**WORK TO COMPLETE:**
1. According to the Andriki Kolonia album article, how many units did the album sell?
2. Continue the Andriki Kolonia album article from the point where it stops.

**EXTRACTED TEXT:**
= = = = = = =
Studio album by Elli Kokkinou
- Released: 4 July 2000
- Recorded: Sofita studio
- Genre: Pop, Contemporary laika, Dance
- Length: 54:00
- Language: Greek
- Label: Sony Music Greece Columbia
- Producer: Gavrilis Pantzis

Elli Kokkinou chronology
| Epikindina Paihnidia (1999) | Andriki Kolonia Ανδρική Κολόνια (2000) | Sto Kokkino (2003) |

Singles from Andriki Kolonia
- "Pao Pao" Released: March 2000; "Andriki Kolonia" Released: July 2000; "Na Ta Mas Pali" Released: September 2000; "Kai Mou Leei" Released: November 2000; "Gia Mia Fora" Released: January 2001;

= Andriki Kolonia =

Andriki Kolonia (Greek: Ανδρική Κολόνια; English: Male Cologne) is the second studio album by Greek singer Elli Kokkinou. It was released on 4 July 2000 by Sony Music Greece, selling 20,000 units. The album consists of twelve songs, including her two big hits "Andriki Kolonia" and "Na Ta Mas Pali", which gained massive airplay in clubs and radio stations. It also contains a cover from famous hit Pao Pao.

== Tracklist ==

| No. | Title | Lyrics | Length |
|---|---|---|---|
| 1. | "Andriki Kolonia" (Ανδρική Κολόνια; Male Cologne) | Natalia Germanou | 4:37 |
| 2. | "Paradinomai" (Παραδίνομαι; I Surrender) | Niki Spyropoulou | 5:20 |
| 3. | "Kai Mou Leei" (Και Μου Λέει; And He Tells Me) | Evi Droutsa | 3:33 |
| 4. | "Pao Pao" (Πάω Πάω; I'm Going) | Evi Droutsa | 3:38 |
| 5. | "Na Ta Mas Pali" (Να Τα Μας Πάλι; Here We Go Again) | Evi Droutsa | 4:19 |
| 6. | "Lexi Pros Lexi" (Λέξη Προς Λέξη; Word For Word) | Evi Droutsa | 5:50 |
| 7. | "Ki Oso Gia Sena" (Κι Όσο Για Σένα; And As For You) | Natalia Germanou | 3:19 |
| 8. | "Prospatho" (Προσπαθώ; I Try) | Evi Droutsa | 4:17 |
| 9. | "Giati Na Ipohoro" (Γιατί Να Υποχωρώ; Why Should I Retreat) | Evi Droutsa | 3:30 |
| 10. | "Ego De Tha Hatho" (Εγώ Δε Θα Χαθώ; I Won't Get Lost) | Niki Spyropoulou | 3:53 |
| 11. | "De Tha Haseis" (Δε Θα Χάσεις; You Won't Lose) | Natalia Germanou | 3:47 |
| 12. | "Gia Mia Fora" (Για Μια Φορά; For One Time) | Natalia Germanou | 4:21 |
| 13. | "Pao Pao" | Ramon Monchito | 3:36 |
| Total length: |  |  | 54:00 |

== Singles ==
The following singles were officially released to radio stations, some of them with music videos:

1. "Pao Pao" (I'm Going)
= = = = = = =
[Click-target data]
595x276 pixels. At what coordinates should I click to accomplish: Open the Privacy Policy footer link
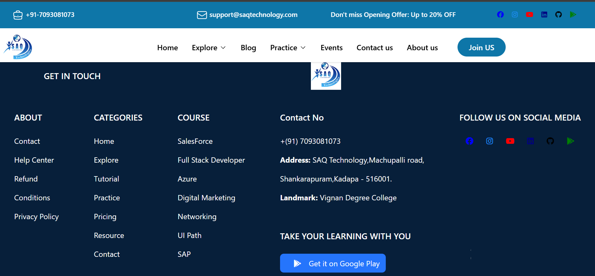click(x=36, y=217)
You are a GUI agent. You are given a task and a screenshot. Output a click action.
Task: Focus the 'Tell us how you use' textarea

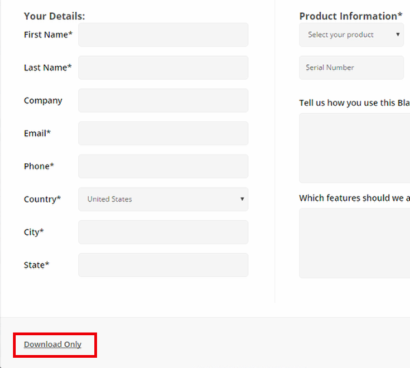(355, 148)
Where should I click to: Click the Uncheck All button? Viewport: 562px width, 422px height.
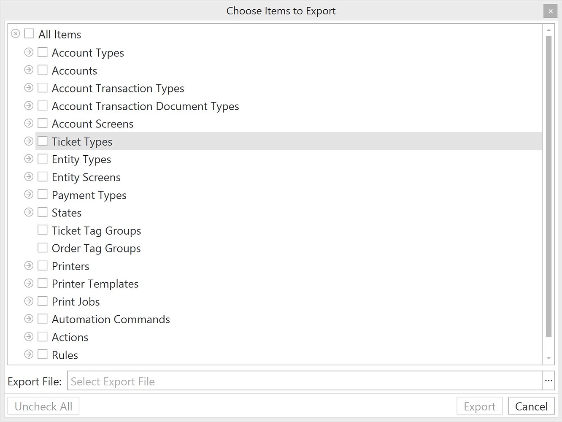(43, 406)
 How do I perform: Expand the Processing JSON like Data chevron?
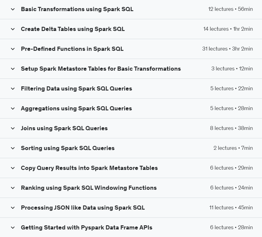(13, 208)
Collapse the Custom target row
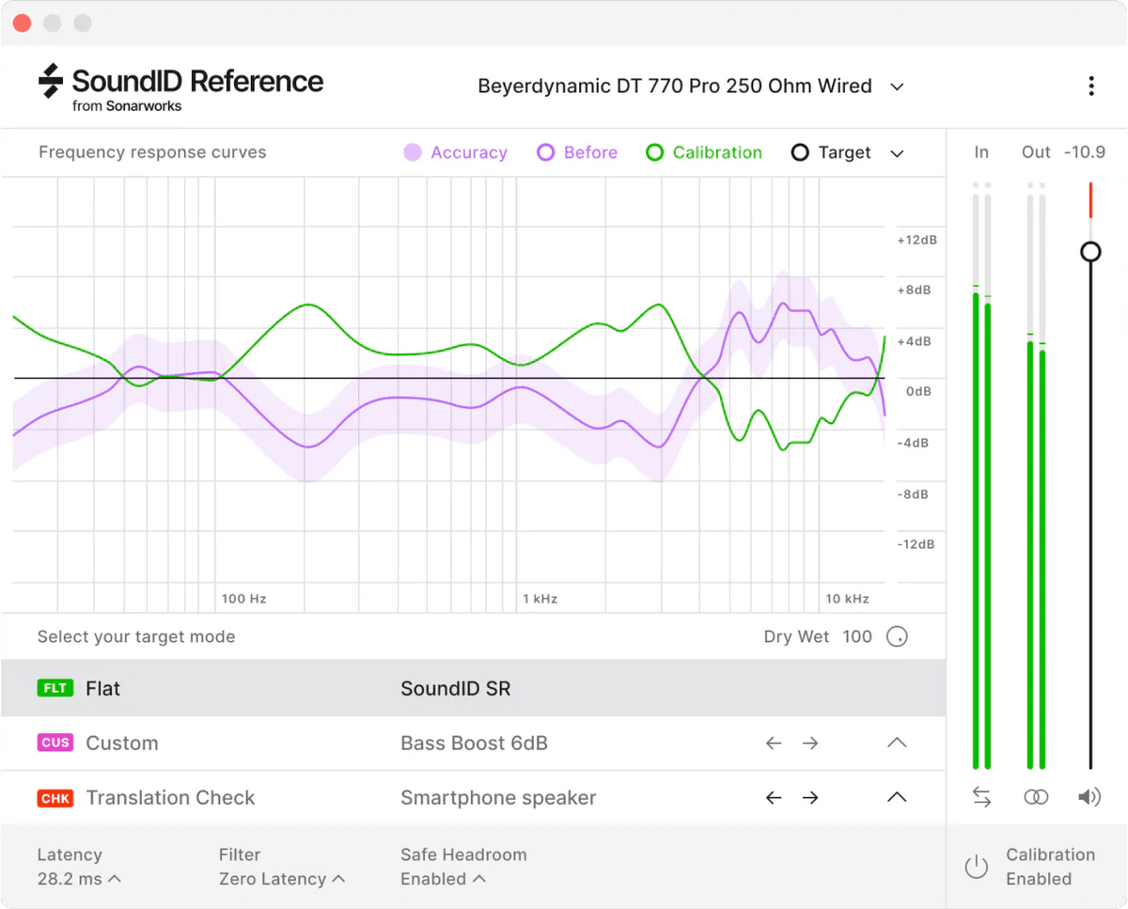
= = = = = = =
**REPLIES:**
1. 20,000 units

2.
2. "Andriki Kolonia" (Male Cologne)
3. "Na Ta Mas Pali" (Here We Go Again)
4. "Kai Mou Leei" (And He Tells Me)
5. "Gia Mia Fora" (For One Time)

== Credits ==
Credits adapted from liner notes.

=== Personnel ===

- Giorgos Avlonitis – säz (9)
- Yiannis Bithikotsis – bouzouki, cura, baglama (10, 12)
- Akis Diximos – second vocal (2, 8, 10, 12) / backing vocals (1, 3, 4, 5, 7, 9, 11, 13)
- Antonis Gounaris – guitars (1, 2, 3, 4, 6, 7, 8, 9, 10, 11, 12, 13) / oud (9) / cümbüş (11)
- Anna Ioannidou – backing vocals (1, 3, 4, 5, 7, 9, 11, 13)
- Katerina Kyriakou – backing vocals (1, 3, 4, 5, 7, 9, 11, 13)
- Konstantinos Pantzis – orchestration, programming, keyboards
- Stavros Pazarentzis – clarinet (6)
- Giorgos Roilos – percussion (3, 4, 9, 11, 13)
- Nikos Sakellarakis – trumpet (4, 7, 13)
- Philippos Tseberoulis – saxophone (4, 7, 13)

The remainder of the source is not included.